O TelessaúdeRS realiza de 4 mil a 4,5 mil atendimentos ao mês. No acumulado, 73% das chamadas vieram do próprio Rio Grande do Sul (durante anos, a abrangência do serviço foi local). A partir de 2014, em parceria com a Secretaria Estadual da Saúde, o programa também passou a auxiliar na regulação das filas de espera por especialistas. A partir da análise dos dados dos pacientes, o serviço identifica os casos mais graves, para encaminhá-los com prioridade. Nos casos em que não há necessidade da consulta especializada – dois terços do total –, o serviço entra em contato com o médico que fez o encaminhamento, para orientá-lo sobre a forma de resolver o caso no próprio posto de saúde.

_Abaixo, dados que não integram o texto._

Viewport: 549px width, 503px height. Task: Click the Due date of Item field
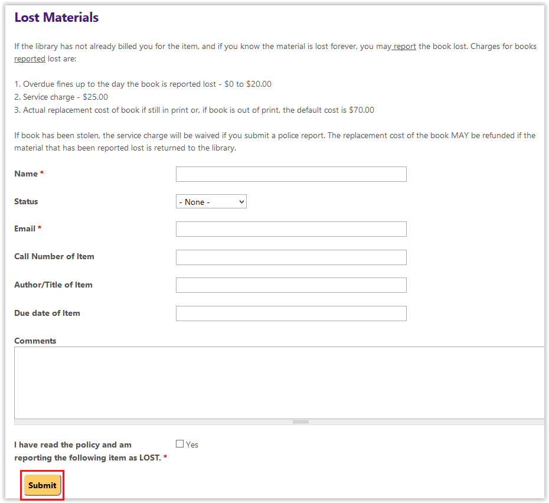tap(290, 313)
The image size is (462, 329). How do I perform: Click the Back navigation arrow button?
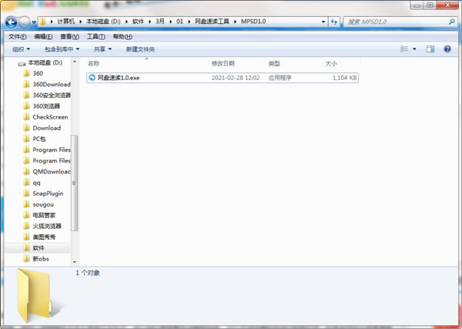(12, 22)
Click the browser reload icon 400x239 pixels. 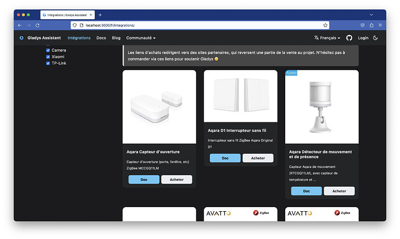(x=38, y=26)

Solucionando os casos ainda na unidade básica e evitando reencaminhamentos desnecessários, o serviço ajudou a reduzir as filas de espera por especialistas. Em 2014, quando iniciou a parceria com o governo do Estado, havia 140 mil pacientes esperando uma consulta especializada. Hoje são 90 mil — para uma projeção de 400 mil, se nada tivesse sido feito. Em 2015, o tempo de espera para consultar um pneumologista era de 243 dias, para dar um exemplo. Hoje está em 46 dias.
O vice-coordenador do serviço acredita que o sucesso da experiência do Telessaúde pode ter contribuído para a resolução que o CFM vai publicar. Segundo ele, o documento será estudado para que se identifique em que o Telessaúde ainda pode avançar.
— O próximo passo é ver que novas formas de atendimento podem ser oferecidas para auxiliar o sistema de saúde. Vínhamos aguardando esse momento havia alguns anos. A resolução traz para o Brasil algo que já é realidade em outros países. É a nossa entrada no século 21 — diz Gonçalves.